Fragile Eternity (Wicked Lovely 3)
Page 11
Several score of her own court followed the accused into the room. Hira and Nienke, handmaids and comfort to her these past few centuries, came to sit on the stair at her feet. They were clad in simple gray shifts that matched her only slightly more ornate garb, and like her, they were barefoot.
She motioned to Devlin.
He turned so he was angled, not putting his back to her but facing the Ly Ergs and the court attendees. Standing thusly, he could see everyone.
“Does your king know you are here?” he asked the Ly Ergs.
Only one replied: “No.”
“Does Bananach?”
One of the four, not the same Ly Erg, grinned. “Lady War knows we act to bring about her wishes.”
Sorcha pursed her lips. Bananach was careful—not acting to overtly sanction an attack on Faerie ground, but undoubtedly encouraging it.
Devlin looked to Sorcha.
She gave a curt nod, and he slit the Ly Erg’s throat. The movement was steady, but quick enough that it was silent.
The other three Ly Ergs watched the blood seep into the rock. The Hall absorbed it, drinking in the memory of the dead faery. The Ly Ergs had to be physically restrained from touching the blood. It was their sustenance, their temptation, their reason for almost every action they undertook.
Scuffling ensued as the Ly Ergs tried to reach the spilled blood—which both displeased and pleased Devlin. He smiled, scowled, and bared his teeth. It was a brief series of expressions that the court would not see. They knew not to look to Devlin’s face when he was questioning uninvited guests.
Sorcha listened to the truths the Hall shared with her: she alone heard the whispered words that shivered through the room. The High Queen knew that the Ly Ergs weren’t acting on direct order. “She did not specifically instruct them to come to Faerie.”
Her words drew all gazes to her.
The floor rippled slightly as the stone opened and enfolded the Ly Erg into the firmament of the hall.

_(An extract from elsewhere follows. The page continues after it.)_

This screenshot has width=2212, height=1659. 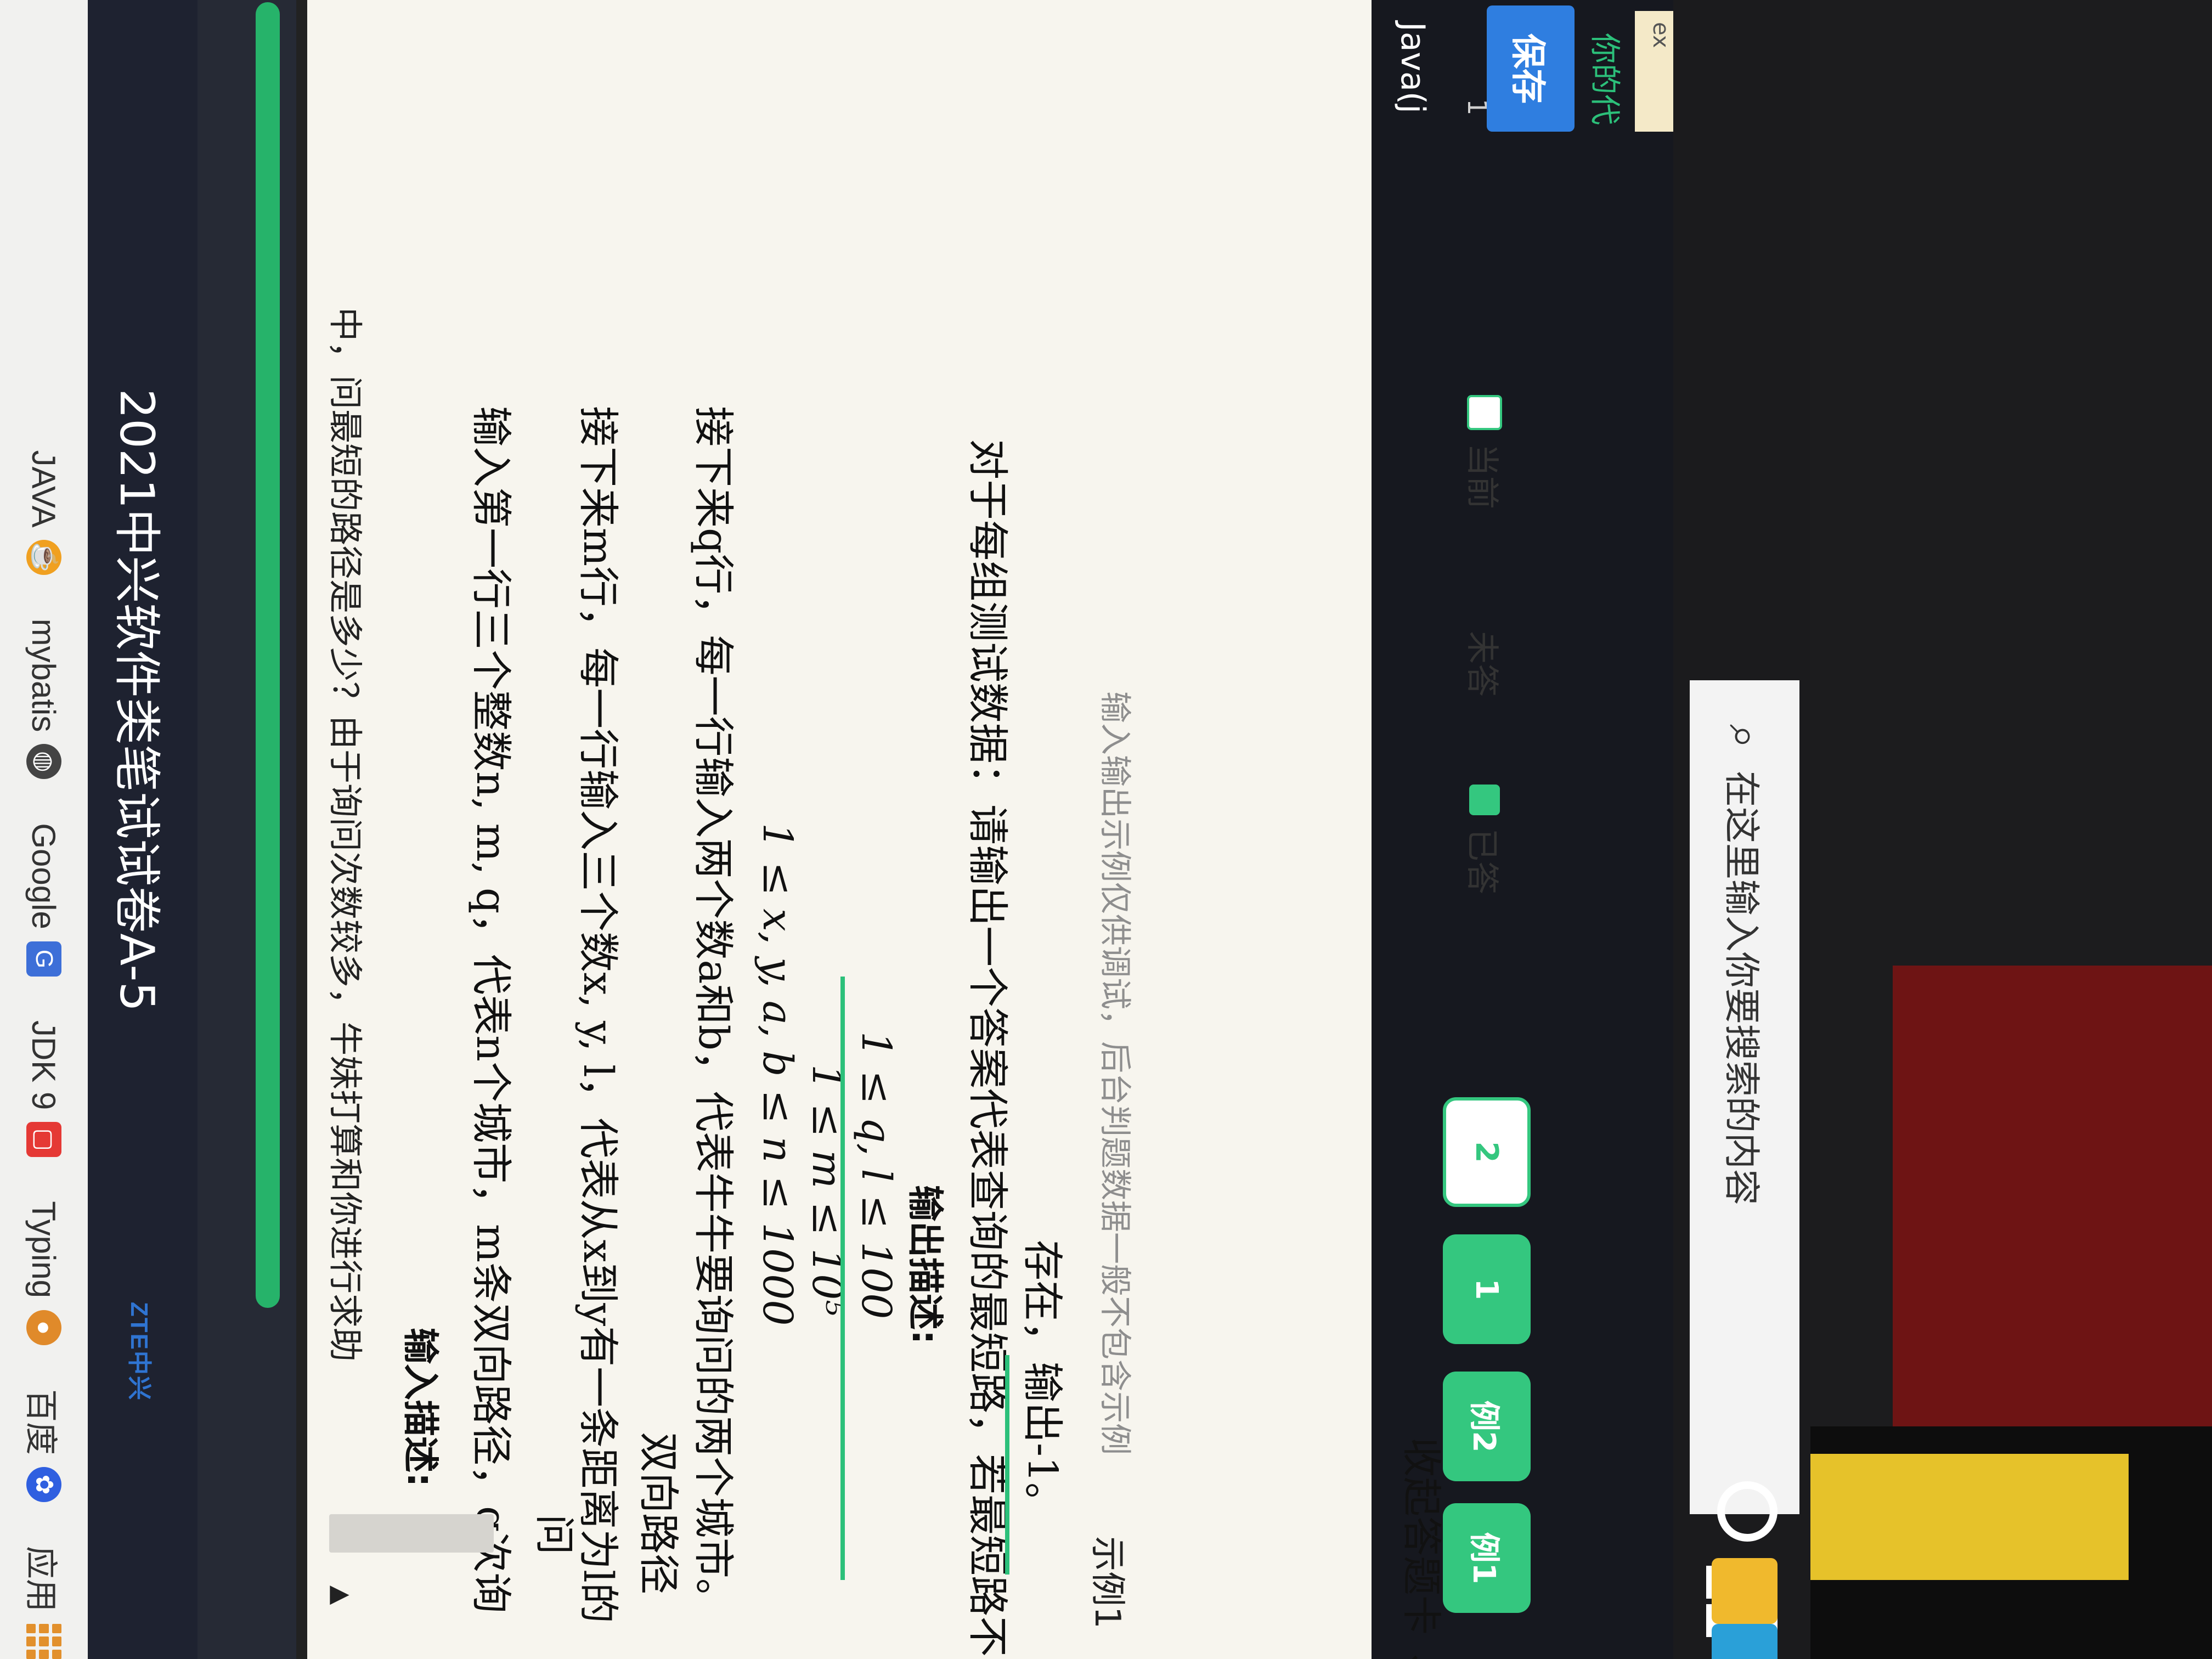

The soil under her feet grew damp, and she felt the silvery veins in her skin extend and burrow like roots into the hall, taking nourishment from the necessary sacrifice to Truth—and magic.
Blood had always fed magic. She was the heart of that magic. Like her siblings, she needed the nourishment of blood and sacrifice. She, however, took no pleasure in it; it was mere practicality to accept it. A weak queen couldn’t keep Faerie—or the magic that fed all faeries in the mortal world—alive.
“Your brother’s death is an unfortunate consequence of treading in Faerie without consent. You did not come to me upon entering Faerie. Instead you attacked members of my court. You bled one of my mortals.” Sorcha looked out at the assembled members of her court, who watched her with the same unwavering faith they always had. They liked the stability and safety she gave them. “Over there, other courts also have rights and power. In Faerie, I am absolute. Life, death—these and all things are at my will alone.”
Her fey waited, silent witnesses to the inevitable restoration of order. They understood the practicality of her choices. They didn’t flinch as she let her attention slide over them.
“These three intruders struck one of my mortals in my lands. Such a thing is not acceptable.” Sorcha caught and held Devlin’s gaze as he looked up at her. “One may live to explain their transgression to the new Dark King.”
“As my Queen wills, so be it,” he said in a steady, clear voice that was in extreme contrast to the gleam in his eyes.
The court attendees lowered their gazes so the sentence could be carried out. Understanding did not mean relishing the bloodletting. High Court faeries weren’t crass.
Most of them at least.
With a slow, steady hand, Devlin dragged a blade across another Ly Erg’s throat. Here in the Hall, touching the soil and stone, Sorcha knew Truth: the blade wasn’t as sharp as it should be and her brother took pleasure at the finality of these deaths. Most important, she knew that he cherished the fact that his action gave her the nourishment that she needed for the High Court to thrive, that this was another secret they shared.
“For our court and at our queen’s will and word, your lives are ended,” Devlin said as he lowered the Ly Erg to the gaping hole that opened in the stone.
He repeated the action, sacrificing the third faery.
Then he held out his bloodied hand to her. “My Queen?”
With her feet in the soil, she knew that for an instant he wanted her to rebuke him for enjoying the Ly Ergs’ deaths. He dared her to chastise him as he stood with spilled blood on his hand. He hoped for it.
The court lifted their gazes to the dais.
Sorcha smiled reassuringly at Devlin and then out at them. “Brother.”
The silvered threads in her skin thrummed with energy as they retracted into her skin again. She took his hand and stepped to the already immaculate floor where the remaining Ly Erg stood and looked longingly at the blood on her hand.